WHAT YOU NEED TO DO. When a line below contains the word "Models", copy that line.

------ DATA FOR ANALYSIS

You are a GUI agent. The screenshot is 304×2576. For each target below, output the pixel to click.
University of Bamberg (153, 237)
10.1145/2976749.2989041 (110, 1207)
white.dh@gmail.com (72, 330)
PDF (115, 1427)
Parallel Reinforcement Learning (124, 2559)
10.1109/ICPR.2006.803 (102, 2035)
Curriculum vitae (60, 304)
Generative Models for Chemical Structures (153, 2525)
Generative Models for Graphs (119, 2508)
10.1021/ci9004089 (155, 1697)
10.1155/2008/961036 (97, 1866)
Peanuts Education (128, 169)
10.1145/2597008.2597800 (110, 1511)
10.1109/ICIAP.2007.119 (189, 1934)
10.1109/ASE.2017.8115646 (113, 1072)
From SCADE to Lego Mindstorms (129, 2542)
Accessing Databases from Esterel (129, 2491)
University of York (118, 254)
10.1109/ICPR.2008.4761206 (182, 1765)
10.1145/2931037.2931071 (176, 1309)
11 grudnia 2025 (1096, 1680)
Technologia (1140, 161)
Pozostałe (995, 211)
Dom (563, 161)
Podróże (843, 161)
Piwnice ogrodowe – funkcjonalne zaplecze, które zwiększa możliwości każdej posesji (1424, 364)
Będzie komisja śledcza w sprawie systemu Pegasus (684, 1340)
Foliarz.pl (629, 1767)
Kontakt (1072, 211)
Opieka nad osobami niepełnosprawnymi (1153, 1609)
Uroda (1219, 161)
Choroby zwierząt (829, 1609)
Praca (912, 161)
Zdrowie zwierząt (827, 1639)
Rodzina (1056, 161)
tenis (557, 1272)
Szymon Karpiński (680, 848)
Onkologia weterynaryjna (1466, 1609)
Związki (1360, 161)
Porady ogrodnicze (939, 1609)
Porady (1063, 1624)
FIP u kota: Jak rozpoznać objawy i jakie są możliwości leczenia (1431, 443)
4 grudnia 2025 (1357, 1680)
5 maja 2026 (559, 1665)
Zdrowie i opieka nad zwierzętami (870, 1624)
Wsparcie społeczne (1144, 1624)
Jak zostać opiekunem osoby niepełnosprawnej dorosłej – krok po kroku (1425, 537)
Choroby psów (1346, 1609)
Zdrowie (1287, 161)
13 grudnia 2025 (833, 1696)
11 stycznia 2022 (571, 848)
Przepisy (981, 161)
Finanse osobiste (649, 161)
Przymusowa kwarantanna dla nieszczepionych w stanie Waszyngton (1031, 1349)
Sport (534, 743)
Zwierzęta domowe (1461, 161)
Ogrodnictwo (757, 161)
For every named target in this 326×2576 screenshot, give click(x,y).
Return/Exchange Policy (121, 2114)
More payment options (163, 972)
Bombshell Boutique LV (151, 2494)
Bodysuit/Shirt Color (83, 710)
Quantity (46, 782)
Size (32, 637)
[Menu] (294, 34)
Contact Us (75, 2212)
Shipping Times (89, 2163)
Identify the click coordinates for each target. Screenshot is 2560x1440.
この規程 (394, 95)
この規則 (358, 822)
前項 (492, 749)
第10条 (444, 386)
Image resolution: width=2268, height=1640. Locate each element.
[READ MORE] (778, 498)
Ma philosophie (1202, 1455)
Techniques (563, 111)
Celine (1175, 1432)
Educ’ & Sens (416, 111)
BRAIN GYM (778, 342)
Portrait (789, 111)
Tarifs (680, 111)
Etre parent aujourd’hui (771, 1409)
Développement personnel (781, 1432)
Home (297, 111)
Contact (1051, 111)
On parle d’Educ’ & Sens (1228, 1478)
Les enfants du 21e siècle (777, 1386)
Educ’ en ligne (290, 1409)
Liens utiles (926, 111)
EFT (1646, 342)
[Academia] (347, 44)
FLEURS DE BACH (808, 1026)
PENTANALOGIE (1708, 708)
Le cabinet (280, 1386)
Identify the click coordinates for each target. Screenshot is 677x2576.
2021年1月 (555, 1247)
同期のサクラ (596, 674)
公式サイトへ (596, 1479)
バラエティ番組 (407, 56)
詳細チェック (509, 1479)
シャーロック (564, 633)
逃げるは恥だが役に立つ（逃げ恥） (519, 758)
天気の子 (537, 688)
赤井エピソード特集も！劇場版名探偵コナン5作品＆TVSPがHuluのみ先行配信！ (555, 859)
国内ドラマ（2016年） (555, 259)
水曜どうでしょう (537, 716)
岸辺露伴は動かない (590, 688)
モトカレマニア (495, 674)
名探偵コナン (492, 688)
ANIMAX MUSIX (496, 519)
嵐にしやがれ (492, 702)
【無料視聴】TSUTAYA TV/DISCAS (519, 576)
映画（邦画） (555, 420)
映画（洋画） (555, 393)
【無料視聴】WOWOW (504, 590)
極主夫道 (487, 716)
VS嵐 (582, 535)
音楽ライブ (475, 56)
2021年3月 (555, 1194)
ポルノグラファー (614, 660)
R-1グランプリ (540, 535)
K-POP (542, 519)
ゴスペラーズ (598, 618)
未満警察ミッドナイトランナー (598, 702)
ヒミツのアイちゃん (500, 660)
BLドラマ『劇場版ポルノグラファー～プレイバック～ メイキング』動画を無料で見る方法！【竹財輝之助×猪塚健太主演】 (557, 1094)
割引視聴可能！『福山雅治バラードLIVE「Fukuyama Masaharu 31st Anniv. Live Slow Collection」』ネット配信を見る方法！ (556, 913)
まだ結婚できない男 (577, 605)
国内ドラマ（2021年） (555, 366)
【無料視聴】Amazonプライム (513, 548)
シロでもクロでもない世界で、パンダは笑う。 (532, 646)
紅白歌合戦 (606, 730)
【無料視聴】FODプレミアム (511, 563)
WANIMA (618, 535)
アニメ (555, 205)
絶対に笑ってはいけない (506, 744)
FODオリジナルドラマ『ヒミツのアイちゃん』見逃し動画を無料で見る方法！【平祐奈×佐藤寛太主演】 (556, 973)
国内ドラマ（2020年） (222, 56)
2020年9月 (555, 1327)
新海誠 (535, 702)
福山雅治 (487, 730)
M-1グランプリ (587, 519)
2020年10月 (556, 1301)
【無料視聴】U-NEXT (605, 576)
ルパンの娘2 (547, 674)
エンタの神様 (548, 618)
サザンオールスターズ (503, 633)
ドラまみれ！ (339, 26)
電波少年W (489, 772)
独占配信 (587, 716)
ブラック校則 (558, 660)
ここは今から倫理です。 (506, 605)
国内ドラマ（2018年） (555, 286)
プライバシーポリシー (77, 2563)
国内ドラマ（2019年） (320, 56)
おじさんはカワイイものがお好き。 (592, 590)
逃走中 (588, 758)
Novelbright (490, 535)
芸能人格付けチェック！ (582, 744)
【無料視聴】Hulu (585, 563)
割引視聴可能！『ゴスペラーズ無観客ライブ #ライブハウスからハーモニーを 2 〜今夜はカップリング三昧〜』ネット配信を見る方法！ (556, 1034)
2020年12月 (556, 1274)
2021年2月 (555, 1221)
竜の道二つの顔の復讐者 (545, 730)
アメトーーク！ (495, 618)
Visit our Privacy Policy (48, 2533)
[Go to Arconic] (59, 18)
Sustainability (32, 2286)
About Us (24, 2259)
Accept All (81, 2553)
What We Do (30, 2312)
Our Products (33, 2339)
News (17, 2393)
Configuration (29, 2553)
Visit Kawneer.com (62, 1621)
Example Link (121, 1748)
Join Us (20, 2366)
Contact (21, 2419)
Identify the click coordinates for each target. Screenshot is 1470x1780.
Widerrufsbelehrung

------------

RESULT FOR THIS EXERCISE.
Generative Models for Chemical Structures (153, 2525)
Generative Models for Graphs (119, 2508)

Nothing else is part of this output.